The long term goal in our research program is to understand the molecular basis of adaptations via studying the molecular evolutionary patterns of plant genes. In the near term, we are particularly interested in understanding the evolutionary history and functional differentiation between duplicate genes. Currently we have three major projects:

  • Gene content evolution in plant genomes - Plants have significantly high rate of gene duplication due to frequent polyploidization events. As a result, plant genomes tend to have much higher proportion of recent duplicates than other organisms. In this area, we are interested in understanding how long duplicate genes persist and what factors affect their retention. We are conducting global gene family analysis with computational approaches. In addition, we are interested in sequencing recent polyploids to directly assess their gene contents.
  • Functional divergence between duplicate genes - Once a gene is duplicated, as long as one copy retains the original function, the other copy is free to accumulate changes. The core questions are how fast such functional divergence occur, what types of genes diverge in function faster than the others and why, and what the nature of selection pressure is in driving functional divergence. To address these questions, we use functional genomic approaches to monitor the expression divergence between genes within and between plant species under various stress conditions. We also focus on a few plant transcription factor genes to examine their functional divergence in expression, phenotypic contribution, and binding sites.
  • Genomic "dark matters" - Despite the availability of genome sequences and computational tools for identifying functional elements within genomes, substantial parts of the genomes bear signatures of functions but are not identified properly. We are particularly interested in small protein coding genes that tend to be missed by gene finders. Many small protein coding genes are found to serve as extracellular protein ligands mediating cell-cell communication and intracellular signaling molecules. Specifically we are using ultra-high throughput sequencing approach to first identify transcripts that are destine to be translated in the model plant Arabidopsis thaliana. Then we focus on the expression and knockout phenotypes of novel transcripts to establish the functions of these genome "dark matter".

Teaching philosophy

My goal in education is to foster the abilities of the students at all levels to think critically and lead intellectual pursues independently.
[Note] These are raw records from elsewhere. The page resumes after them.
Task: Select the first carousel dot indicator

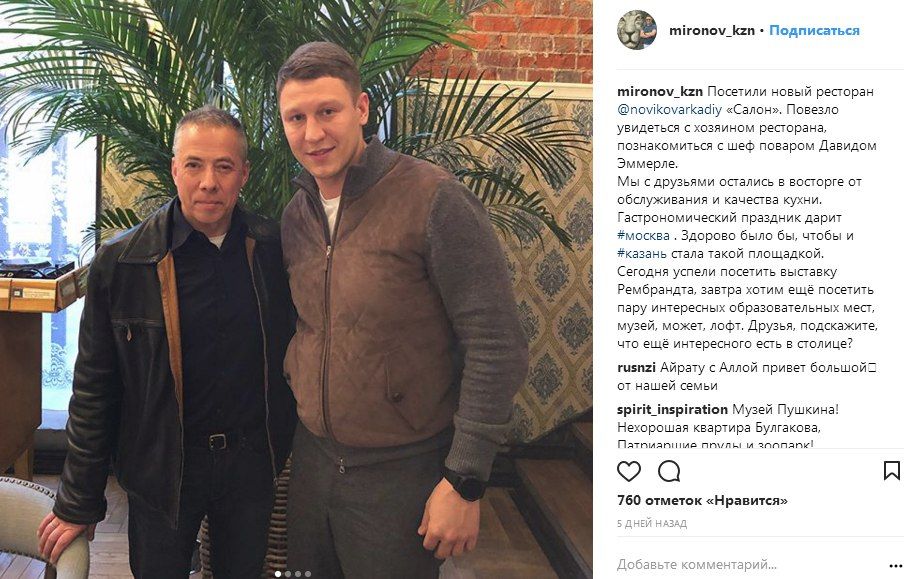Action: (278, 574)
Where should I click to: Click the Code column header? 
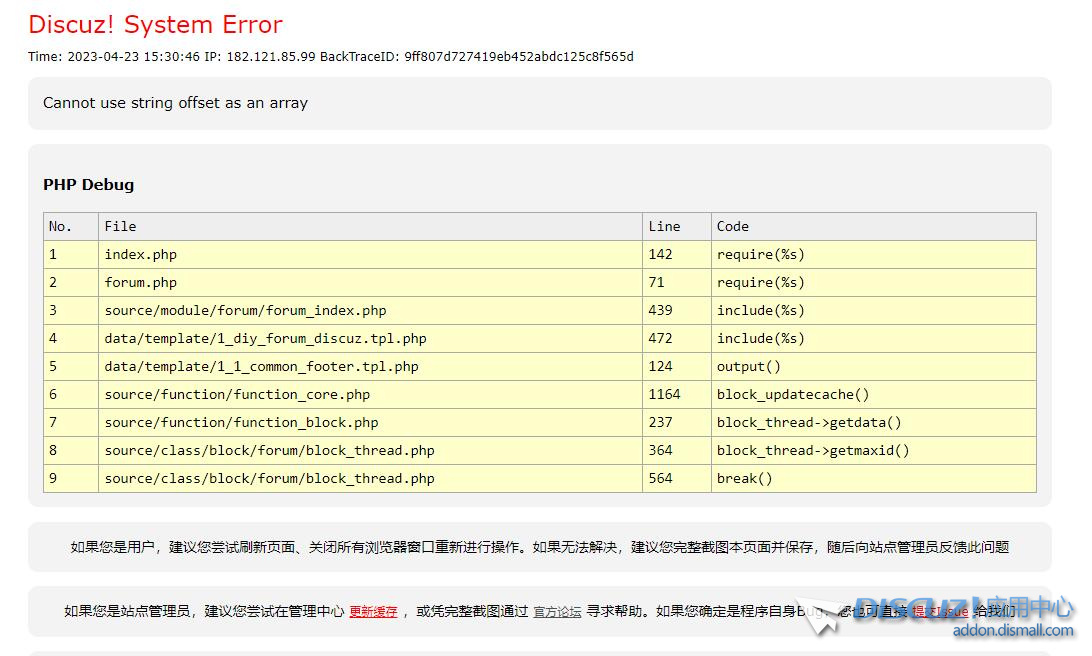point(732,226)
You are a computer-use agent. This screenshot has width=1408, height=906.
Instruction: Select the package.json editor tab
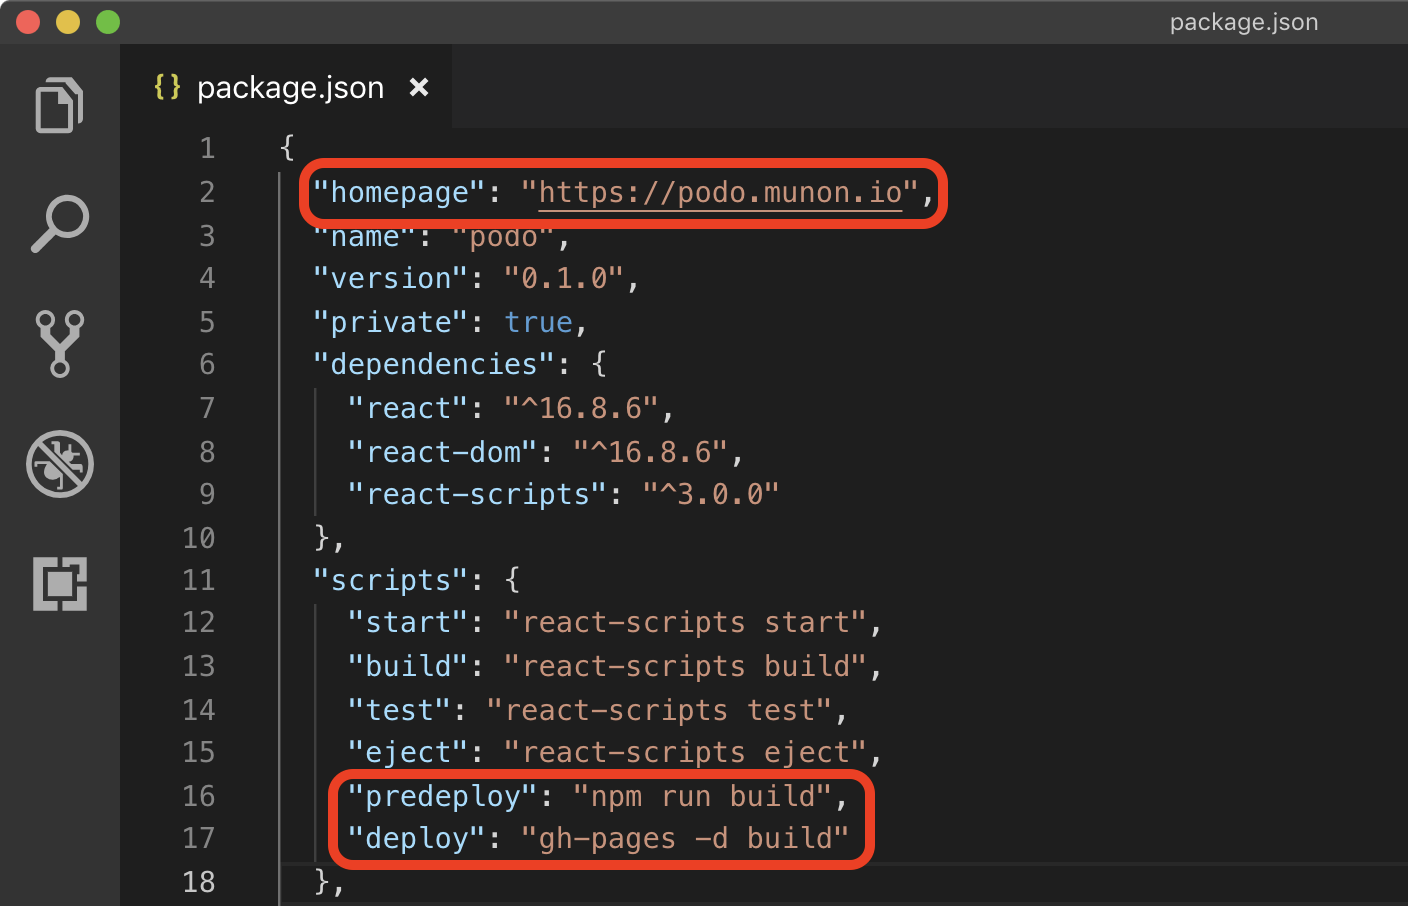click(290, 87)
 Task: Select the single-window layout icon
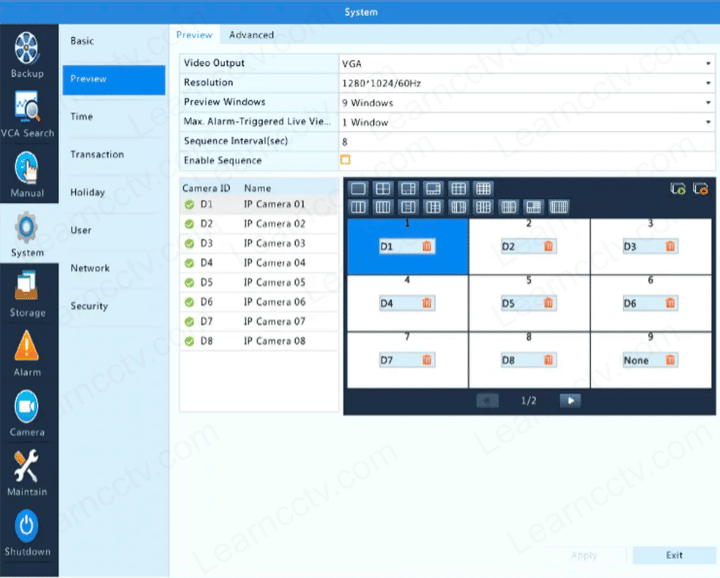click(x=357, y=188)
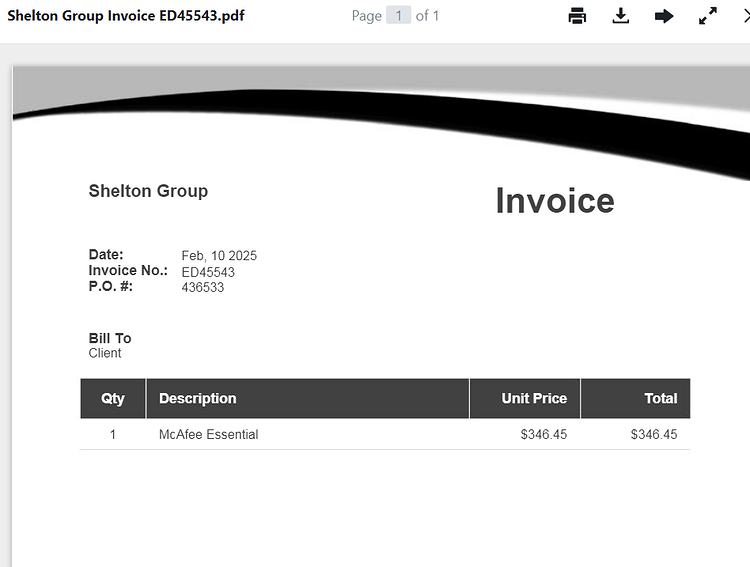
Task: Click the P.O. number 436533
Action: pyautogui.click(x=203, y=287)
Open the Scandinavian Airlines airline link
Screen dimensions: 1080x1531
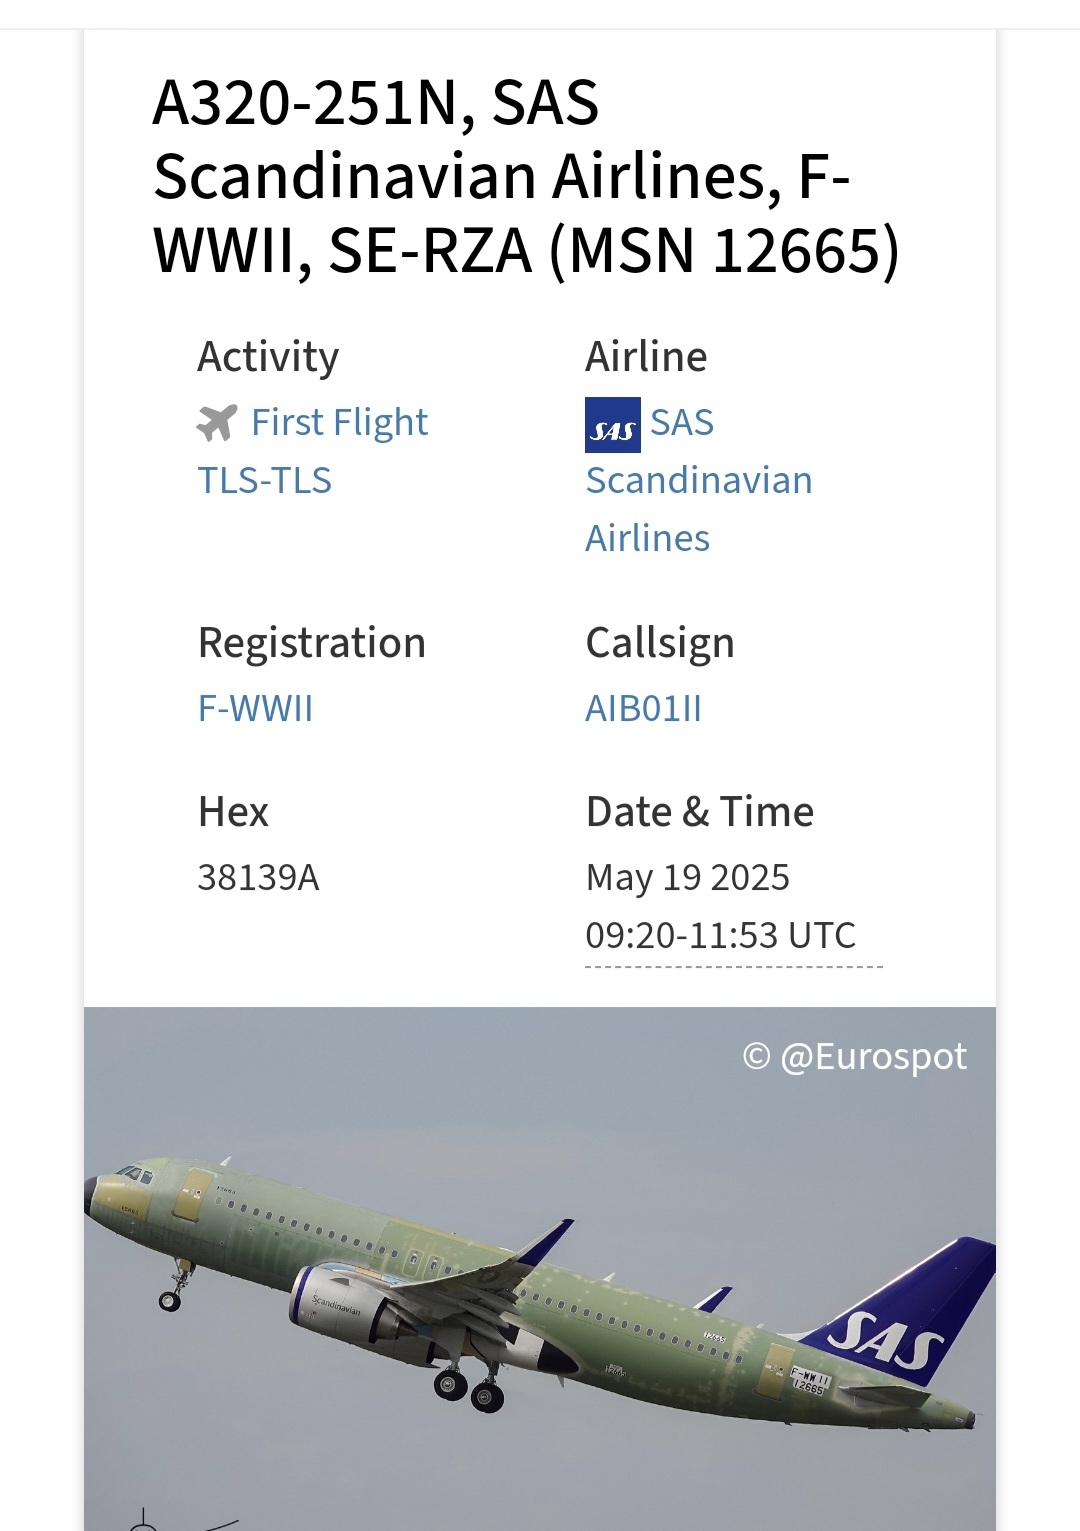click(x=698, y=481)
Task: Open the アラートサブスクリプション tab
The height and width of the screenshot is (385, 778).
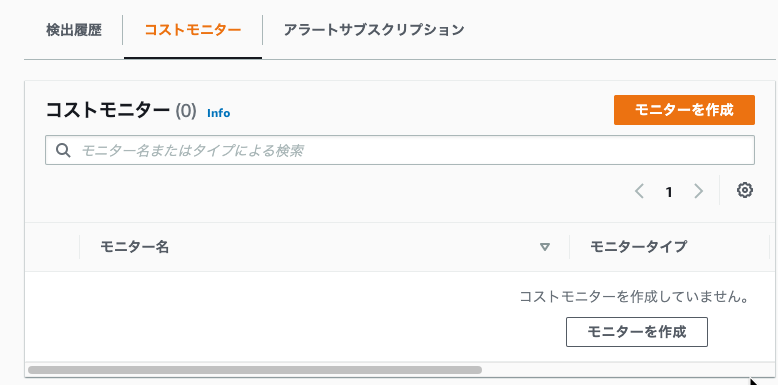Action: [x=374, y=30]
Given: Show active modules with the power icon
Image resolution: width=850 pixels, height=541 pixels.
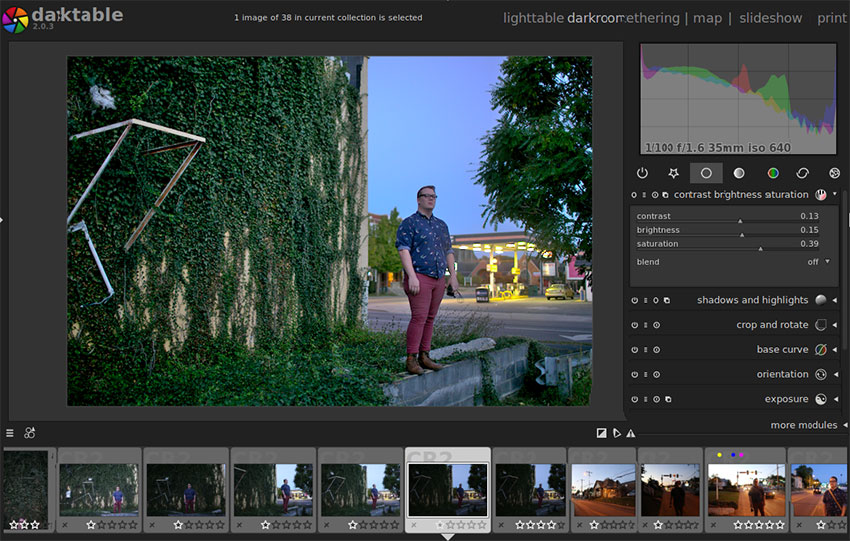Looking at the screenshot, I should [642, 173].
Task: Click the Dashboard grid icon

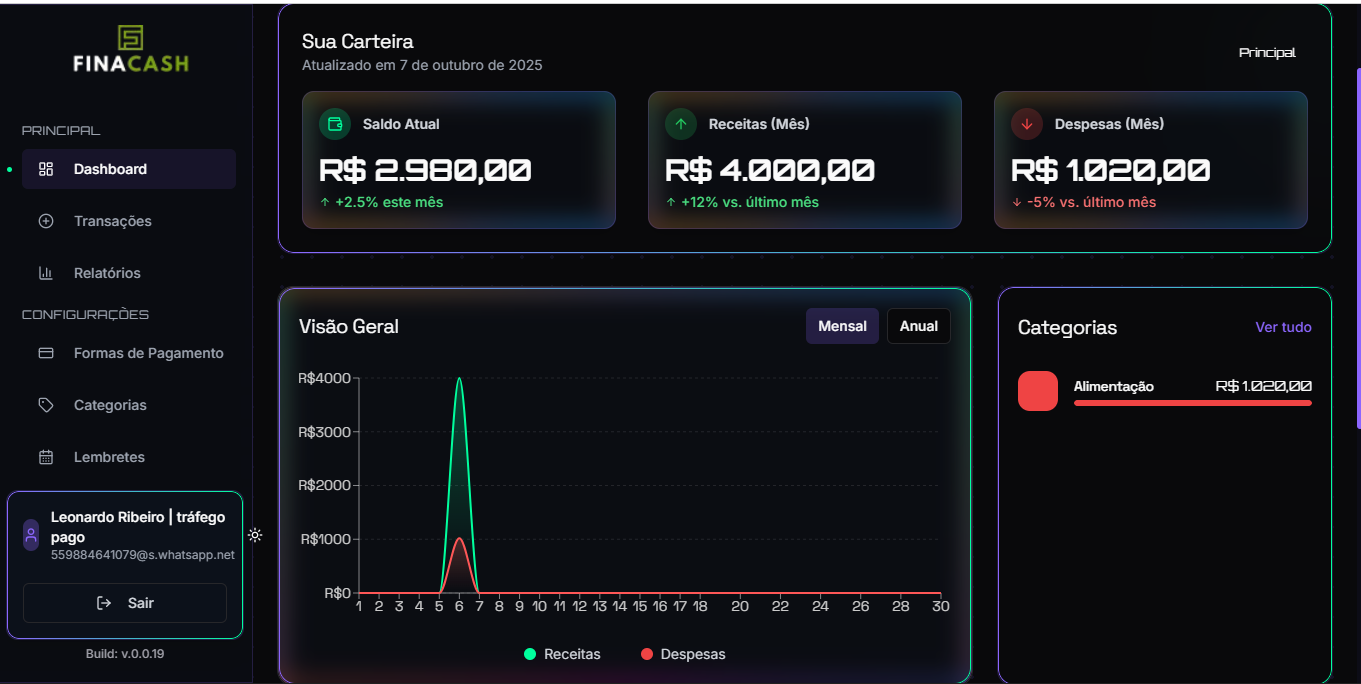Action: point(46,169)
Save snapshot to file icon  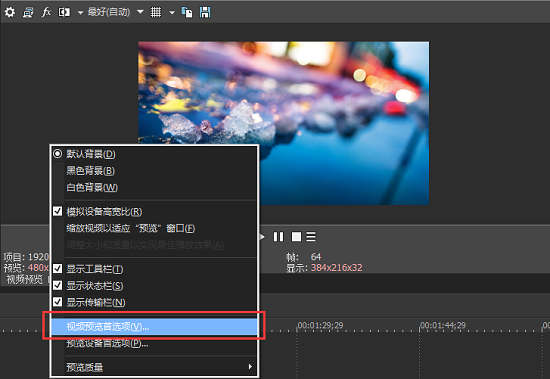pyautogui.click(x=205, y=12)
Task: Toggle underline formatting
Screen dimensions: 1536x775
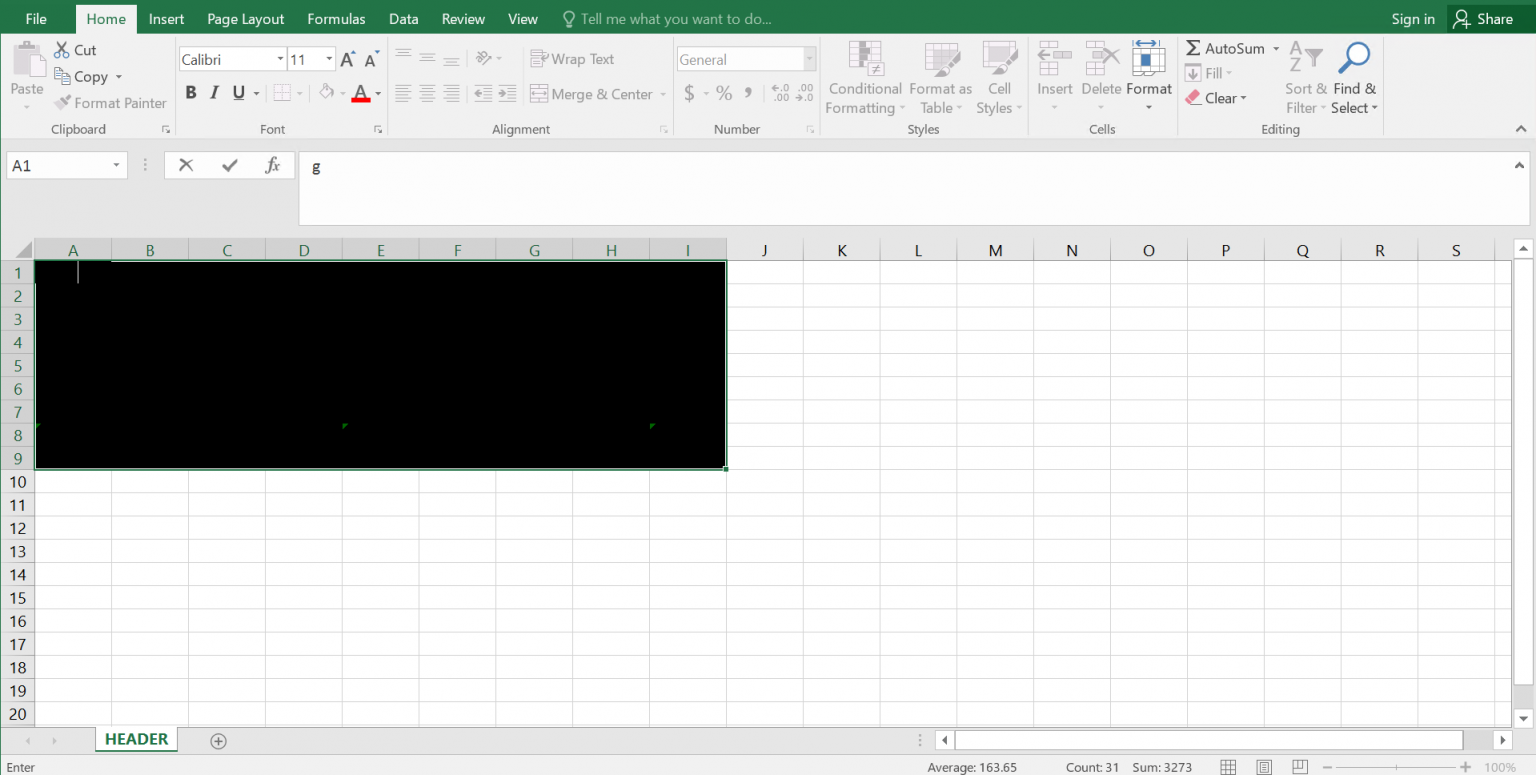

My approach for realizing my goal is to create a learning environment where the learners actively participate in dialogs, exchange opinions in groups, learn by doing, and solve authentic problems that we face as scientists. In this environment, the learners practice identifying the core questions and hypotheses, assessing the best approaches to solutions, designing experiments, analyzing the outcomes quantitatively, and making interpretations. In addition, the environment I strive to provide scaffolding to support the students and, by gradually removing them from their comfort zones, foster greater independence.